_Short task:_ Update the material below by changing every "Screen dimensions" to "Display size" and leaving all other lines as they are.
___ Data provided
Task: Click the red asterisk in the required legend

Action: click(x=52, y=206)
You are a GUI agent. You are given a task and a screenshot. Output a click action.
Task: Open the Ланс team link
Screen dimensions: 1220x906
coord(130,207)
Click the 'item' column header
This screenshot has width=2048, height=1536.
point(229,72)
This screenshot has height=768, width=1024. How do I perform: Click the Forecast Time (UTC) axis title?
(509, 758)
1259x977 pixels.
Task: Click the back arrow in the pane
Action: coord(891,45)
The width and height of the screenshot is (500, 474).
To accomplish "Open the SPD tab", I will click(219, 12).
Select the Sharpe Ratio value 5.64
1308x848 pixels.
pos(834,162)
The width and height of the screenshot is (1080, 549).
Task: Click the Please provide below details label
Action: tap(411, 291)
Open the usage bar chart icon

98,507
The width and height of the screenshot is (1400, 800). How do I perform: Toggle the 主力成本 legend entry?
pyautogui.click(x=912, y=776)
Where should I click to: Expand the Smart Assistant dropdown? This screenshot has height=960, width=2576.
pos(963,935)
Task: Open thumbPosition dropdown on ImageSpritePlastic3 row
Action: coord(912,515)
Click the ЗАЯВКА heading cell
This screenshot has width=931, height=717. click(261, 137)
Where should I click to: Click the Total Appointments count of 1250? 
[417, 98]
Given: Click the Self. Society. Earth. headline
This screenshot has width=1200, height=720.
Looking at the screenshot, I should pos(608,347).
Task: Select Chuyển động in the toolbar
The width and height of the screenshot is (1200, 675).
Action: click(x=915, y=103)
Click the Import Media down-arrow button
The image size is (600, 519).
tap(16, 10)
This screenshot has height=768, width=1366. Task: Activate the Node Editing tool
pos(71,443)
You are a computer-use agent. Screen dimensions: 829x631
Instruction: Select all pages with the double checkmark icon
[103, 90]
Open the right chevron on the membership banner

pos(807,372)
______
_Expected output:_
Task: Click the red asterisk in the required legend

Action: click(x=52, y=206)
You are a GUI agent. You are given a task and a screenshot. Output a click action.
Task: Open the Ланс team link
Display size: 1220x906
coord(130,207)
Click the 'item' column header
This screenshot has width=2048, height=1536.
point(229,72)
This screenshot has height=768, width=1024. How do I perform: Click the Forecast Time (UTC) axis title?
(509, 758)
1259x977 pixels.
Task: Click the back arrow in the pane
Action: coord(891,45)
The width and height of the screenshot is (500, 474).
To accomplish "Open the SPD tab", I will click(219, 12).
Select the Sharpe Ratio value 5.64
1308x848 pixels.
pos(834,162)
The width and height of the screenshot is (1080, 549).
Task: Click the Please provide below details label
Action: tap(411, 291)
Open the usage bar chart icon

98,507
The width and height of the screenshot is (1400, 800). How do I perform: Toggle the 主力成本 legend entry?
pyautogui.click(x=912, y=776)
Where should I click to: Expand the Smart Assistant dropdown? This screenshot has height=960, width=2576.
pos(963,935)
Task: Open thumbPosition dropdown on ImageSpritePlastic3 row
Action: coord(912,515)
Click the ЗАЯВКА heading cell
This screenshot has width=931, height=717. click(261, 137)
Where should I click to: Click the Total Appointments count of 1250? 
[417, 98]
Given: Click the Self. Society. Earth. headline
This screenshot has width=1200, height=720.
Looking at the screenshot, I should pos(608,347).
Task: Select Chuyển động in the toolbar
The width and height of the screenshot is (1200, 675).
Action: click(x=915, y=103)
Click the Import Media down-arrow button
The image size is (600, 519).
tap(16, 10)
This screenshot has height=768, width=1366. Task: Activate the Node Editing tool
pos(71,443)
You are a computer-use agent. Display size: 829x631
Instruction: Select all pages with the double checkmark icon
[103, 90]
Open the right chevron on the membership banner

pos(807,372)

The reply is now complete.